Bootless Artistic Director Rosanne DellAversano saw Kimball and his daughter, Liz, performing in a cabaret, which, among other topics, addressed problems and joys of being a gay parent. Kimball hadn’t heard of the play when DellAversano first approached him.

“And,” he adds, “I only had a vague idea of how the app [Grindr] worked. However, I found the libretto intriguing, funny and sometimes poignant, so I said I’d do it.”

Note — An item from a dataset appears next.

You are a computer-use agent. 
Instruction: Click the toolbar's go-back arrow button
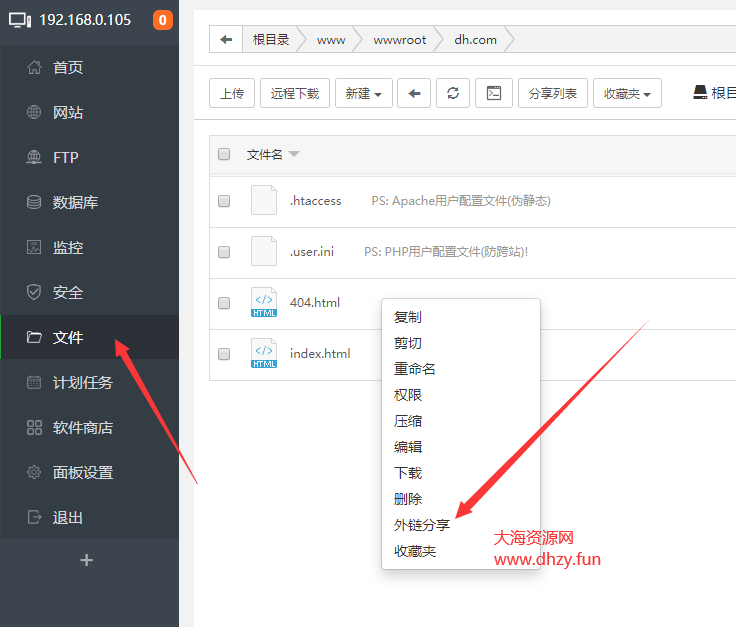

Kimball summarizes the story as four men who become involved after using the popular “hook-up” app. Two try a long-term relationship; the other two indulge in no-strings-attached one-night stands. In the show, he says, “Grindr” is actually a real character, sung by a countertenor and modeled after the Sirens of Greek mythology (who lured sailors to their death with their enchanting songs). With musical styles ranging from baroque to contemporary pop, Kimball says the opera explores the aspects of gay love from varying angles, but is still a show that can be widely enjoyed.

“Audiences, whether gay or straight, should expect to be entertained,” he says. “The music is delightful and full of quotes from Lady Gaga to Stephen Sondheim to Gilbert and Sullivan; and we’ve dressed it up with a bit of choreography.”

Kimball says that while the world represented in the play may not be completely familiar to some, the questions it asks are universal and thought-provoking—is love about instant gratification or commitment? Is sex about a struggle for power? Is it possible to forgive a lover who strays?

GRINDR: The Opera is running now through Saturday, Feb. 15. Tickets are available at bootless.org.